Top of Supplied data
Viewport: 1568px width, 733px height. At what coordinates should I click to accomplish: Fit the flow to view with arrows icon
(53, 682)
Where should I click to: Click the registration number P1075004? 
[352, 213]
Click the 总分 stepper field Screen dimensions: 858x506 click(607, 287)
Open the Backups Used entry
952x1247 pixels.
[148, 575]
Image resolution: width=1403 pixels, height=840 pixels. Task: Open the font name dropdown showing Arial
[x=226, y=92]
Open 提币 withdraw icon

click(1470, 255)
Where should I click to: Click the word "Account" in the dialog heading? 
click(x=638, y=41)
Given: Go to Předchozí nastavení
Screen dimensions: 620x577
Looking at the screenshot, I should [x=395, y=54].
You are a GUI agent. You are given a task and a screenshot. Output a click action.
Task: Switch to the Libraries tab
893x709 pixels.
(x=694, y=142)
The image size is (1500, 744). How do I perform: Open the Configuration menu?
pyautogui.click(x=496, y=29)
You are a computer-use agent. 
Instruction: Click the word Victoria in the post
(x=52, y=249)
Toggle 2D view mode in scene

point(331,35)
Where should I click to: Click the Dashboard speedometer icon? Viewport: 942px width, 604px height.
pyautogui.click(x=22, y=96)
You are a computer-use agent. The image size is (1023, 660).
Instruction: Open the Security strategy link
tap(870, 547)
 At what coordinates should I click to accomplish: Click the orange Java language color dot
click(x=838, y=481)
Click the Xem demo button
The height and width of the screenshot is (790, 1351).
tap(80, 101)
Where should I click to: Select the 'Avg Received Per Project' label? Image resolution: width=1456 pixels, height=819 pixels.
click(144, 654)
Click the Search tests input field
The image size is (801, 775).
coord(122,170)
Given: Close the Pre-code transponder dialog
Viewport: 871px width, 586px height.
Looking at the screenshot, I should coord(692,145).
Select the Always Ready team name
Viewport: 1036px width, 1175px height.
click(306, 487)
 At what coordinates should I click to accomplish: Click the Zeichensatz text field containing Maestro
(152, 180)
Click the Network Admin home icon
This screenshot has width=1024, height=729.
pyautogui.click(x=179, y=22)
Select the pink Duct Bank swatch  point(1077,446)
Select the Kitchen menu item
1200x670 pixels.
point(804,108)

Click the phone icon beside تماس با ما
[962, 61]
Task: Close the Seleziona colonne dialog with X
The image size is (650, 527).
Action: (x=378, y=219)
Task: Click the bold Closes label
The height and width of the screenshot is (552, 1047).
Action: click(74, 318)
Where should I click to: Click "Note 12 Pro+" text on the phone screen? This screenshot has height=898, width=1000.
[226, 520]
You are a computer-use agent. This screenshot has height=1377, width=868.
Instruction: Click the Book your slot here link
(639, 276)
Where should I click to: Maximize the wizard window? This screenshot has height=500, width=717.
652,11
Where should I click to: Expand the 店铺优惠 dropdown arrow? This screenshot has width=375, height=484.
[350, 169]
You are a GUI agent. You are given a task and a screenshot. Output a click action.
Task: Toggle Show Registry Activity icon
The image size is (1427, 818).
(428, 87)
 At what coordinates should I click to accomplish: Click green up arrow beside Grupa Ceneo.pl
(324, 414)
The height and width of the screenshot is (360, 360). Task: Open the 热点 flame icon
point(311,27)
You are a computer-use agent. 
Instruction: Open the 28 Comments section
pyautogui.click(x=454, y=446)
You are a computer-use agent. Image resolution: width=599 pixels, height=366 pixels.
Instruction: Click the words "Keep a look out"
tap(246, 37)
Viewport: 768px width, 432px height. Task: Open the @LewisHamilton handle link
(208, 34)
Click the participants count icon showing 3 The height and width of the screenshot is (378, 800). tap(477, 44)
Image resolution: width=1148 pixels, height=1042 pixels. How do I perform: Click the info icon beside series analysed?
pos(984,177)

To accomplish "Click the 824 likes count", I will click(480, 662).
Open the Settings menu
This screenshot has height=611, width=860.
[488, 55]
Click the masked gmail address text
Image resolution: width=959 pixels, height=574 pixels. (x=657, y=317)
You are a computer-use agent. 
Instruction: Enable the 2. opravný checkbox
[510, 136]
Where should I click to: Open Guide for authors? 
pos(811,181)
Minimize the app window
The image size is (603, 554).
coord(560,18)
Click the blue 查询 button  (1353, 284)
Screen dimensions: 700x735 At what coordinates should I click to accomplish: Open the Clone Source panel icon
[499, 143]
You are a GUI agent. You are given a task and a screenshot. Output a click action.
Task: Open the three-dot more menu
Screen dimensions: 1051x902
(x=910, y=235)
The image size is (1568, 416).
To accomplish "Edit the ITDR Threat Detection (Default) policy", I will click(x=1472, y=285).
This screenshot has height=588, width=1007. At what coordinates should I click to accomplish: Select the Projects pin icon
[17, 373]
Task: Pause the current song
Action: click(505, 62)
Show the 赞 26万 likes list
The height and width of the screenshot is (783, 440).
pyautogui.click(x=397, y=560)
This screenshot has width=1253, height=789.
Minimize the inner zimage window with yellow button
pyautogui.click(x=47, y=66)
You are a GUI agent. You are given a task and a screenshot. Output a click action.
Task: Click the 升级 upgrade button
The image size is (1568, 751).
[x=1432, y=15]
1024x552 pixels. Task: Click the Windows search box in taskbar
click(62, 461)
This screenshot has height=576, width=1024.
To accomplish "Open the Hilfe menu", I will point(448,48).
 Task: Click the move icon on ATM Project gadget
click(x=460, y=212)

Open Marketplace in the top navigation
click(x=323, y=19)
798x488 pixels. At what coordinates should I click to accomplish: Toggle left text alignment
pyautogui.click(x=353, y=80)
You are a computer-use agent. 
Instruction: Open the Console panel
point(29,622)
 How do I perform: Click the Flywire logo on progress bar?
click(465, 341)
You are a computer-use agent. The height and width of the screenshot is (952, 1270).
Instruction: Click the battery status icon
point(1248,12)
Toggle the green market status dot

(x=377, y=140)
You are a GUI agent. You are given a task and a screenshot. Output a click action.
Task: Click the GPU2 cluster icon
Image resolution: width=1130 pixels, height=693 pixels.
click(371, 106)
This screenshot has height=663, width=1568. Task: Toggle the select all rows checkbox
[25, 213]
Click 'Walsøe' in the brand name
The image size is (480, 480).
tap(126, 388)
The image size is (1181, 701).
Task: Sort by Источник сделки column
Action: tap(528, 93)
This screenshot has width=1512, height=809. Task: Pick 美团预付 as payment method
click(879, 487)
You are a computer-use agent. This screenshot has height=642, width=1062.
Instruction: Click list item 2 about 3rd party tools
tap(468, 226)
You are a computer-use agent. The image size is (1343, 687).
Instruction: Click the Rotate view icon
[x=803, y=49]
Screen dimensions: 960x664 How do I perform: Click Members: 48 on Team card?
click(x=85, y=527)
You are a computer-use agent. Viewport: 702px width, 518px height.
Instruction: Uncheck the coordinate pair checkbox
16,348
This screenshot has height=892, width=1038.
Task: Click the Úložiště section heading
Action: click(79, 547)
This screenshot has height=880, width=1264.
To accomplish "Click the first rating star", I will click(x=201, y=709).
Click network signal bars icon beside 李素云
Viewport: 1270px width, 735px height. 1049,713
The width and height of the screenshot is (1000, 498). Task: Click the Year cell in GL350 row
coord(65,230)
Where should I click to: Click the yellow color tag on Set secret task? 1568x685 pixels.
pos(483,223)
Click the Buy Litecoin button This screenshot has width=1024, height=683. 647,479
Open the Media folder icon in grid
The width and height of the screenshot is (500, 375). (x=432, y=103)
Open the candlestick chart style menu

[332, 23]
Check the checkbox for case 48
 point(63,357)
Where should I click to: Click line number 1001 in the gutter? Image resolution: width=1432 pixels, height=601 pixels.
Bottom of Supplied data
Establish how many lines of the records contain the string "computer" and state that number without elaboration.

11